# Average statistics by age and/or weight



## Squaggleboggin (Apr 7, 2005)

I'm wondering if any of you know where to find the statistics for the average x-year-old for maxes. For example: males 15 years old: squat, 250; bench, 150; deadlift, 250; etc..  I'm just wondering where I stand and I think it'd be interesting to see how I stack up to the average person by age and/or weight. So far all I can find are records by age and weight in powerlifting competitions.


----------



## LAM (Apr 7, 2005)

there is no such data


----------



## primus_122 (Apr 7, 2005)

i dont know if there is such thing because everyone is diffrent and you just cant go up and bench 200 you have to build up to that.  For example if you seen the movie Ground Hogs day with Bill Murry he lives the same day over and over.  He practices piano a lot on the repeated days and becomes a pro, but if you went to the gym and lifted those days and you started back to normal when the day starts again you cant go to the gym and expect to bench 600. Proving that weight lifting takes more of time then practice and skill.


----------



## primus_122 (Apr 7, 2005)

i dont know if thats a good answer but i felt like writting


----------



## Maynard Keenan (Apr 7, 2005)

primus_122 said:
			
		

> i dont know if there is such thing because everyone is diffrent and you just cant go up and bench 200 you have to build up to that.  For example if you seen the movie Ground Hogs day with Bill Murry he lives the same day over and over.  He practices piano a lot on the repeated days and becomes a pro, but if you went to the gym and lifted those days and you started back to normal when the day starts again you cant go to the gym and expect to bench 600. Proving that weight lifting takes more of time then practice and skill.

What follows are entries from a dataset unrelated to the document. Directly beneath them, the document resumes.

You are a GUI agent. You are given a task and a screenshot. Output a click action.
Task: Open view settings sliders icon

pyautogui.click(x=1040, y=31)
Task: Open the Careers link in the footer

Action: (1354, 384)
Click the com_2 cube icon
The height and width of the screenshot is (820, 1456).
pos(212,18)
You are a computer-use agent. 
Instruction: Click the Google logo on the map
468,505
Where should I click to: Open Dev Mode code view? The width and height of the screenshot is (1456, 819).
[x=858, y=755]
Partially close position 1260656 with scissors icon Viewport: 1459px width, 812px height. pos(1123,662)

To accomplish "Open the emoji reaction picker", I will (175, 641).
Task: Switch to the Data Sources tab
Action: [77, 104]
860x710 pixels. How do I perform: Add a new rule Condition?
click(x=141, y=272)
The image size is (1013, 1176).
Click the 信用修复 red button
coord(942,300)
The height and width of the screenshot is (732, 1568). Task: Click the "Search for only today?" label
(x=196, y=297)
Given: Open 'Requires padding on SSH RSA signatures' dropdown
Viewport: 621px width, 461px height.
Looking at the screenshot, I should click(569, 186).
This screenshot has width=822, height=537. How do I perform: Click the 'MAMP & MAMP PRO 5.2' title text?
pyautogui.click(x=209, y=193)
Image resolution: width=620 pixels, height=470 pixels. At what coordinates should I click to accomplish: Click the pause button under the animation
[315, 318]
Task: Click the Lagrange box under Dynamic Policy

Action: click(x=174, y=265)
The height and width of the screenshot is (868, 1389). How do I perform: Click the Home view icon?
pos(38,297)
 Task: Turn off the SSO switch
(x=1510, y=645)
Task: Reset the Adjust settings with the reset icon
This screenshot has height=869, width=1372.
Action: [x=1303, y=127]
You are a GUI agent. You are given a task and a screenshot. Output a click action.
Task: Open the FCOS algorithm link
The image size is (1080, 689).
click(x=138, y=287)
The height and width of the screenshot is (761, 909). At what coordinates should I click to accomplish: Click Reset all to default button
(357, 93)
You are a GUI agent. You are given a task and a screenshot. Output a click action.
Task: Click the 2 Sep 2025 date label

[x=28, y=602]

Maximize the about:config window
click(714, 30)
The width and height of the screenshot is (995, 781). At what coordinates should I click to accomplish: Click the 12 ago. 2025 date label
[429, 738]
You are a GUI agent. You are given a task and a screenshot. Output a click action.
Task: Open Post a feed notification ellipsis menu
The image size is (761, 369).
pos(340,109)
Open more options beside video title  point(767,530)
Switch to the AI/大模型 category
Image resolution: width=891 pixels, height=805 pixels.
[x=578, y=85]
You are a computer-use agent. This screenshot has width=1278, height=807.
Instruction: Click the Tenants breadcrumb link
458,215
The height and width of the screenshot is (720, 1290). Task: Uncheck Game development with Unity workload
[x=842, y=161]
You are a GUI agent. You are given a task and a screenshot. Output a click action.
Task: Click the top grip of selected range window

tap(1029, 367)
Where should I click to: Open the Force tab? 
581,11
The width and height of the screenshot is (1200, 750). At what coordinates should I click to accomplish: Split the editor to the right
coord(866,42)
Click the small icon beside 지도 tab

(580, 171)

  That groundhog day theory is some pretty deep shit.  Do you smoke weed or something?  Thats some far out but cool shit.


----------



## primus_122 (Apr 7, 2005)

indeed i do


----------



## Maynard Keenan (Apr 7, 2005)

primus_122 said:
			
		

> indeed i do


   Good for you...that is probably thee most important thing you could have told me about yourself.  Smoke up my friend.


----------



## primus_122 (Apr 7, 2005)




----------



## primus_122 (Apr 7, 2005)

seems to me you like tool, and it also seems that your icon is a lsd blotter paper.


----------



## Maynard Keenan (Apr 7, 2005)

primus_122 said:
			
		

> seems to me you like tool, and it also seems that your icon is a lsd blotter paper.


  ????????  You have to like tool.  I love to smoke weed and listen to them.  Thats the shit man.  What was the finger for.


----------



## primus_122 (Apr 7, 2005)

it means shhhhhhhhh, its not the middle finger


----------



## Maynard Keenan (Apr 7, 2005)

primus_122 said:
			
		

> it means shhhhhhhhh, its not the middle finger


   Gotcha........whats the blotter paper mean.


----------



## primus_122 (Apr 7, 2005)

little piece of paper under 1x1 inch with LSD soaked into it. Put it on your tounge and trip.  they usally have weird designs on them, if you do a search on google or somthing you might find some blotter art.


----------



## Maynard Keenan (Apr 7, 2005)

primus_122 said:
			
		

> little piece of paper under 1x1 inch with LSD soaked into it. Put it on your tounge and trip.  they usally have weird designs on them, if you do a search on google or somthing you might find some blotter art.


   cool shit......its cool you knew the avitar was tool.  Did you know that my name was his?


----------



## P-funk (Apr 7, 2005)

Maynard Keenan said:
			
		

> cool shit......its cool you knew the avitar was tool.  Did you know that my name was his?



I did.


----------



## Maynard Keenan (Apr 7, 2005)

P-funk said:
			
		

> I did.


  Its good to know that theres some tool fans here.  Tool is what I listen to 3-4 weeks out of every month.


----------



## P-funk (Apr 7, 2005)

Maynard Keenan said:
			
		

> Its good to know that theres some tool fans here.  Tool is what I listen to 3-4 weeks out of every month.




they are one of my favs.


----------



## Maynard Keenan (Apr 7, 2005)

P-funk said:
			
		

> they are one of my favs.


  You gotta love perfect circle too.  Its tough but I still think tool is the better half because its dark and twisted while perfect circle is more mellow and instrumental.


----------



## myCATpowerlifts (Apr 7, 2005)

Tool is a good band, but i dont ever listen to them for some reason...Just never felt like downloading any of their shit


----------



## primus_122 (Apr 8, 2005)

I saw a perfect circle live a couple years back on their 13 steps concert


----------



## Mudge (Apr 8, 2005)

LAM said:
			
		

> there is no such data



What LAM said.

Now you can look at your age and bodyweight to try and find how you compare to a competitive powerlifter, other than that though you are looking for non-existent data. Maybe some areas of the former USSR collect such data, but we sure as heck dont.

If you can bench your bodyweight you are doing probably above average. But what is an average? An average in terms of our use is combined from many strong, weak, and in between subjects. So an average is half way bullcrap anyway.


----------



## Mudge (Apr 8, 2005)

primus_122 said:
			
		

> little piece of paper under 1x1 inch with LSD soaked into it. Put it on your tounge and trip.  they usally have weird designs on them, if you do a search on google or somthing you might find some blotter art.



When I did it long long ago, it was about 5mm x 5mm.


----------



## primus_122 (Apr 8, 2005)

Good job Mudge!!


----------